When you learn that the hot coal that someone throws at you does not have anything to do with you, it allows you to choose whether or not to catch it, plant it, or drop it

Oh shame—how well so many of us know you. Shame can be such an intimate partner when we don’t know how to shake it. Shame is a pattern that so many of us have laced ourselves up with as a constant behavior pattern, which so many of us have resorted to and placed upon ourselves time and again.

The word shame means to feel mortified, painfully embarrassed, self-loathing or like you are a bad person. When I try to describe how the emotion of shame feels to my hands when I feel it in someone else, it’s hard to explain. It’s as if the tissues themselves take on a different constitution.

Shame makes the body cry.

That is the best way that I can explain it.

Shame is something that was not created inside you, but something that was put into you, and then you assumed the responsibility of taking it over and repeating the shame talk as you hammered it down into the tissues and cells within.

The Upside to Shame?

There is absolutely no upside to shame unless you consider the growth in rejecting behaviors associated with shame. When you learn that the hot coal that someone throws at you does not have anything to do with you, it allows you to choose whether or not to catch it, plant it, or drop it.

But this comes later.

Shame is incredibly toxic to the body and mind. Shame makes our muscles and body tissues weep.
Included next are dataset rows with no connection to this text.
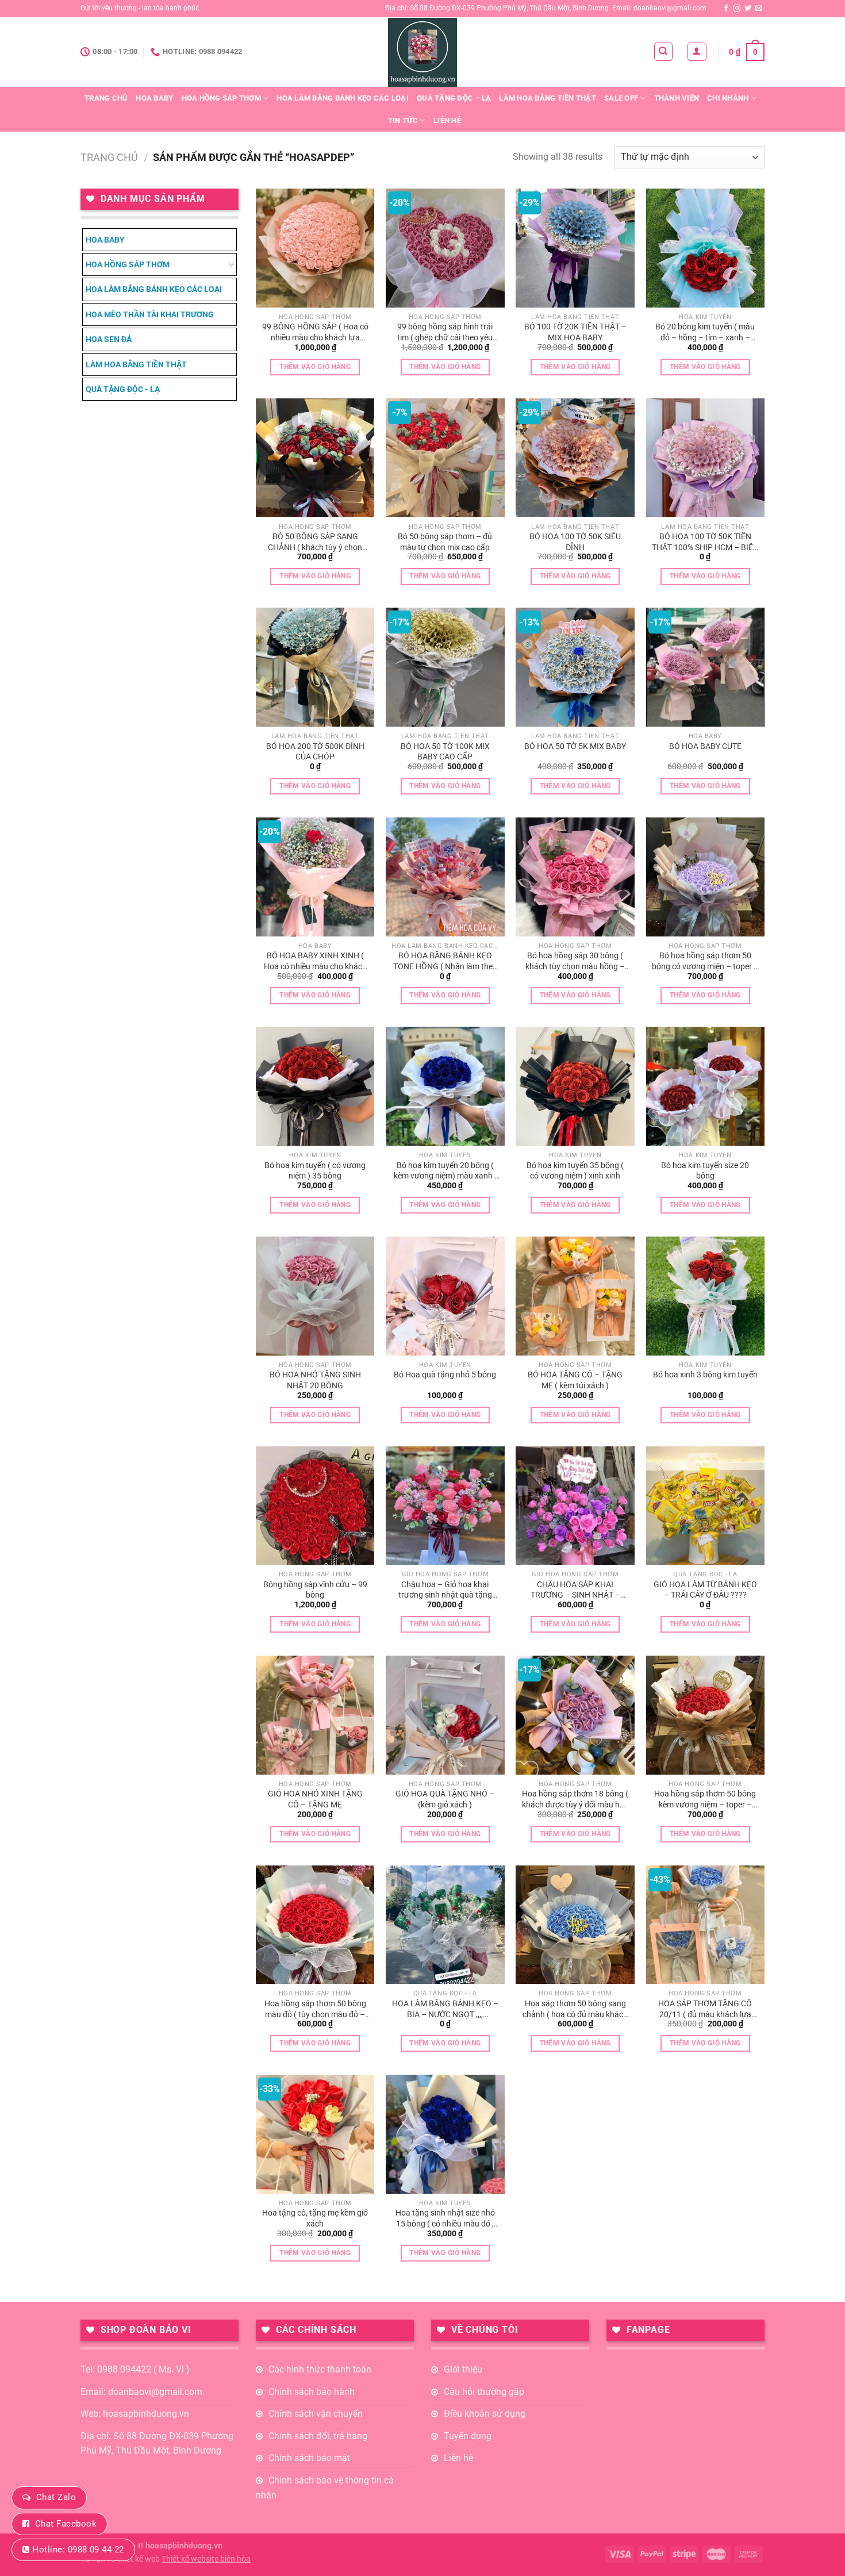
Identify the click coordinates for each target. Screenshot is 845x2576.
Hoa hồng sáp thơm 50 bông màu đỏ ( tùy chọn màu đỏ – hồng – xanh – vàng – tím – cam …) (315, 2009)
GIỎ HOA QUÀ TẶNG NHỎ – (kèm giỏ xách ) (444, 1799)
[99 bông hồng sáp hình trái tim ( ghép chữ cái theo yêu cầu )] (445, 248)
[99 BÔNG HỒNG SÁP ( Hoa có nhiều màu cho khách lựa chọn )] (315, 248)
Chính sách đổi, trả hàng (317, 2436)
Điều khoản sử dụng (484, 2413)
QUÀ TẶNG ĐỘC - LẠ (123, 389)
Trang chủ (106, 98)
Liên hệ (447, 120)
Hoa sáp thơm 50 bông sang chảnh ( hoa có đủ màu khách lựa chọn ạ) (575, 2009)
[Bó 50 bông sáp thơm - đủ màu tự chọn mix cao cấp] (445, 457)
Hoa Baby (154, 98)
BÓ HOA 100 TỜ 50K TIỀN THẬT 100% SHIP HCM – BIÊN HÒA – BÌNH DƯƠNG (705, 542)
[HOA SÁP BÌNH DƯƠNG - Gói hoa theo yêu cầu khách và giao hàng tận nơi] (422, 52)
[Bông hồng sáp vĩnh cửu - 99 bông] (315, 1505)
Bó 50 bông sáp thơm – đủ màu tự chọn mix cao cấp (445, 542)
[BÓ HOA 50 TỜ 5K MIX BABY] (575, 667)
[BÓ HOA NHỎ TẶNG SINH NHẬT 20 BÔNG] (315, 1296)
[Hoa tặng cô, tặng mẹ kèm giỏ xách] (315, 2134)
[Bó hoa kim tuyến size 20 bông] (705, 1086)
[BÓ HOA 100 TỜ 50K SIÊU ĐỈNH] (575, 457)
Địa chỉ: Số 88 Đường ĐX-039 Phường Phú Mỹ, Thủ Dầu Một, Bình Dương (156, 2443)
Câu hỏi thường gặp (484, 2391)
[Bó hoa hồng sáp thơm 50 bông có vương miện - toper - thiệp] (705, 876)
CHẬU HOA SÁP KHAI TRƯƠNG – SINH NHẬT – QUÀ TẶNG (575, 1590)
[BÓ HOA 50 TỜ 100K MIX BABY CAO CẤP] (445, 667)
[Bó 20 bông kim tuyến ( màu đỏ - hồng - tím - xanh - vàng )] (705, 248)
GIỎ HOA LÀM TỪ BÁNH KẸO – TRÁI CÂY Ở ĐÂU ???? (705, 1590)
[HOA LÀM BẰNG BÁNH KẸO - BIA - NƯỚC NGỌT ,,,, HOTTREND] (445, 1924)
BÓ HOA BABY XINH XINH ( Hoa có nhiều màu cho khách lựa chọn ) (315, 961)
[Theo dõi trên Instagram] (736, 9)
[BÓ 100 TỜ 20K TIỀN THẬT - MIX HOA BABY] (575, 248)
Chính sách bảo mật (309, 2457)
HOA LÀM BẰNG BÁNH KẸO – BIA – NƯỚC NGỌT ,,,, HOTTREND (445, 2009)
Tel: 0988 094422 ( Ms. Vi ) (135, 2369)
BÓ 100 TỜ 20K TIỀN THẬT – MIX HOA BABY (575, 332)
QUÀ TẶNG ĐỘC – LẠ (454, 98)
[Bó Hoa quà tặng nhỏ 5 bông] (445, 1296)
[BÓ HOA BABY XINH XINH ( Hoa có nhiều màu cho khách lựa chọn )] (315, 876)
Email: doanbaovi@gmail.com (141, 2391)
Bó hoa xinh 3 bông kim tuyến (705, 1375)
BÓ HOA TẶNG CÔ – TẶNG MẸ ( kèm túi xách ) (575, 1380)
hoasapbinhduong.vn (183, 2546)
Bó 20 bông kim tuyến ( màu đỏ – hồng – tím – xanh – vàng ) (705, 332)
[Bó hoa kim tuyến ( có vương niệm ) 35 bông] (315, 1086)
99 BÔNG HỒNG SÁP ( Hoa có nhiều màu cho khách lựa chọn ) (315, 332)
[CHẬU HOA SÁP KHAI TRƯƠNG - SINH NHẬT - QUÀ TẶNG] (575, 1505)
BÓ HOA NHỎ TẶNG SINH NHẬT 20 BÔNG (315, 1380)
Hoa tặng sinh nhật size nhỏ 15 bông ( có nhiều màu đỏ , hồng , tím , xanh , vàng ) (445, 2218)
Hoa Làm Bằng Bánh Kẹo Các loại (342, 98)
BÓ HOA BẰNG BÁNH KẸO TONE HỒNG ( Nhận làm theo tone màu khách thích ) (445, 961)
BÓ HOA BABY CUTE (705, 746)
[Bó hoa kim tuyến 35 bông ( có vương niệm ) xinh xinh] (575, 1086)
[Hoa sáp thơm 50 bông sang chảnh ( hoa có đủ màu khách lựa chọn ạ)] (575, 1924)
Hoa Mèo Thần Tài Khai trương (150, 314)
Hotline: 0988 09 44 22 (78, 2549)
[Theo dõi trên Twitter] (747, 9)
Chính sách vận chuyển (315, 2413)
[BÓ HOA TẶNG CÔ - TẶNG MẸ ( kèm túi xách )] (575, 1296)
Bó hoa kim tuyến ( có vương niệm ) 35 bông (315, 1171)
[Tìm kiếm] (663, 52)
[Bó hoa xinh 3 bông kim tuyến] (705, 1296)
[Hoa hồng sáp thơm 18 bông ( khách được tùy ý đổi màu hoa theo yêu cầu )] (575, 1715)
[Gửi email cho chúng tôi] (758, 9)
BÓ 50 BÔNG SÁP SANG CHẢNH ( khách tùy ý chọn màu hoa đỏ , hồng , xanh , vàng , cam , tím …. (315, 542)
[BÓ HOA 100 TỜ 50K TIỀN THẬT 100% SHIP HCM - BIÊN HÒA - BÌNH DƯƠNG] (705, 457)
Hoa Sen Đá (109, 339)
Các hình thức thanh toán (319, 2369)
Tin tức (403, 120)
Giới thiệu (463, 2369)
It becomes difficult to stand upright without hunching our shoulders and looking down more often than looking up or straight into anyone’s eyes, most notably our own. The mirror can be a hefty source of shame and loathing when we are not balanced and free from our internal dialogue at its worst.

Our minds perceive shame in a very heavy, sorrowful context, like we are being punished. Internally, shame is experienced much deeper. Shame cuts deep and stores itself heavily in the body.

[Read “‘Unprecedented Times.’ Here’s The Inspiration You Need to Move into 2021 with Poise, Connection & Confidence”]

Have you ever noticed the trees on the days it’s going to rain and the leaves begin to turn down? That’s what I imagine in our bodies—in the cells, the tissues, the muscles—when we bring shame into ourselves. Everything turns down in sorrow and begins to gently weep.

Shame to me is something that comes from outside ourselves and then anchors down based on the way someone else speaks to us or treats us. As a general rule in body work, shame is really hard to work with and release because of the deeply held disdain for wanting to discuss the reasons behind our experiences of shame. No one ever likes to say out loud the way that someone has made them feel or what was actually said or done.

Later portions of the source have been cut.